A Union President Presses for Growth Amid a New Round of Criticisms By STEVEN GREENHOUSE
As 2,000 convention delegates gather in Puerto Rico, the Service Employees International Union is about to jettison a time-honored union tradition — having members go to their union representatives with their questions and grievances.
The delegates are expected to vote to have union members rely on call centers instead to handle their problems.
Union officials say these 24-hour centers would provide the union's members with faster and more expert service, usually in their own language, and would free up union representatives to focus on the union's No. 1 goal: organizing more workers.
But some union leaders and members complain that the call centers would hurt the union and its members.
"Sometimes you can't get through to these centers," said Eva Lozada, a home-care worker from Oakland, Calif. "It's like talking to an A.T.M. This will be bad for the union."
This is just one of the complaints that Andrew L. Stern, the union's president, faces as he seeks to transform the union, already the nation's fastest growing, to make it grow even faster.
Mr. Stern, whose union has nearly 1.7 million members, is facing considerable internal criticism that he is seeking to increase the union's size and the leadership's power at the expense of rank-and- file members.
"He's taking things in a bad direction because he's taking steps without involving any workers," said Sal Rosselli, president of United Healthcare Workers West, which represents 140,000 S.E.I.U. members in California.
Mr. Stern insists that the changes will help rank-and-file workers and are vital not just to make his union stronger, but also to transform the nation's politics and policies.
The union is organized labor's biggest and most vocal backer of Senator Barack Obama of Illinois and it is already making plans to mobilize more than 100,000 members, make 10 million calls and spend more than $50 million to press for universal health coverage and pro- union legislation in Mr. Obama's first 100 days as president — if he is elected.
"We're at a once-in-a-lifetime moment in American history," Mr. Stern said. "People completely understand that this new economy is not working for workers. People think America is headed in the wrong direction and want a serious change in direction. We believe we are in a position to make sure that happens."
Mr.
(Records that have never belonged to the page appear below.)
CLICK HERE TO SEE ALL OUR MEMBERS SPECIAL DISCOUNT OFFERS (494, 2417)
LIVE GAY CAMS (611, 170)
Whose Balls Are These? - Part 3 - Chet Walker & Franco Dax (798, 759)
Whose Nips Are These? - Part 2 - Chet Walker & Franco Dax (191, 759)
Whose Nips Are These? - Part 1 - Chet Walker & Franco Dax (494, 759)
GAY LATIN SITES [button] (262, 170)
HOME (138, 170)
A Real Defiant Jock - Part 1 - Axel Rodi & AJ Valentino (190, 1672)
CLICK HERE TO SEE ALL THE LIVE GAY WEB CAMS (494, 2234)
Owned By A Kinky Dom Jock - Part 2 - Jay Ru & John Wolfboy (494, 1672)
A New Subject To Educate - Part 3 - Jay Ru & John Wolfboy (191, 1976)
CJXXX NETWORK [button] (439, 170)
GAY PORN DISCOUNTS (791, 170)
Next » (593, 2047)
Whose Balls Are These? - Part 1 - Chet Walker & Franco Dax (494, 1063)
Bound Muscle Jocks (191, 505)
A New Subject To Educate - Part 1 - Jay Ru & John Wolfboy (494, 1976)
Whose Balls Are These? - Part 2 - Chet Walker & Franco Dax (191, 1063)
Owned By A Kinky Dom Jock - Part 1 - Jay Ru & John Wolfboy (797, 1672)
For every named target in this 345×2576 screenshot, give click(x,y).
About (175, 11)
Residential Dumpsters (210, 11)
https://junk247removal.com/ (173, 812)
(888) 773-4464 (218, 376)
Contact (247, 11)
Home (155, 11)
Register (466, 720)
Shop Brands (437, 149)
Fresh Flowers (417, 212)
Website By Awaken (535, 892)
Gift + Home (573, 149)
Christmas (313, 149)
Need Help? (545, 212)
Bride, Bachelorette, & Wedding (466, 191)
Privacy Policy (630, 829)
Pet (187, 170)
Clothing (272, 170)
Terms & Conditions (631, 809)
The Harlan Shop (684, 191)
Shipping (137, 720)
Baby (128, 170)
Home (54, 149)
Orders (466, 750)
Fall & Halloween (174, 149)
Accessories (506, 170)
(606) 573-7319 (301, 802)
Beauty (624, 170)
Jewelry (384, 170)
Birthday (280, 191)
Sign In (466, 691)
Stern says it is important to push to unionize millions of workers both to lift wages and benefits for nonunion workers and to prevent union members' wages and benefits from being pulled down.
"For us the fundamental question at the convention is, Are we going to spend the next four years just worrying about us or worrying about achieving justice for all and passing on to others some of what we've been able to accomplish for our members?" he said.
The S.E.I.U. is expected to pass some bold resolutions, including the call center one, which Mr. Stern supports. "We have a 1930s teletype model of representation in the 21st century world," Mr. Stern said. "You can Google almost anything. But then you call your local union office and you have to push 1 or 2 and then you can't find someone who speaks the language you speak."
To make it easier to unionize workers at giant, nationwide employers, the delegates are likely to give more power to nationwide strategy councils that will help set the ground rules for unionizing and bargaining with those employers. The delegates are also expected to authorize top leaders to discipline local union officials and redraw the geographic lines of union locals when they flout the policies set by the nationwide councils.
Mr. Stern's allies say those measures are designed to make sure every local pulls together to maximize growth, but Mr. Rosselli says, "My main concern is these measures are designed to stifle dissent."
Mr. Stern said the resolutions are part of an effort dating from 1996, when he became the S.E.I.U.'s president, to increase organizing. The union now spends 50 percent of its budget on organizing, up from 20 percent. One resolution calls for unionizing at least 500,000 workers over the next four years.
In recent months, the union's top leaders have come under fire for accepting lower increases in wages and benefits in some hospital contracts in exchange for the hospital corporations' agreeing not to fight unionization drives at some of their hospitals. Moreover, the union's leaders have been criticized for negotiating secret deals with some employers that gave the service employees the green light to organize workers at certain locations designated by the employer, while the union made some concessions on pay or other areas.
Those moves have some members complaining that they have been left in the dark. But Mr. Stern's allies say those moves are innovative strategies to speed union growth.
"The union's mantra has been organize or die trying, and it has been pretty successful in increasing its numbers to help improve wages and benefits," said Janice Fine, a labor relations professor at Rutgers University. "Now the S.E.I.U. is grappling with the consequences of some of the steps it took to achieve that growth."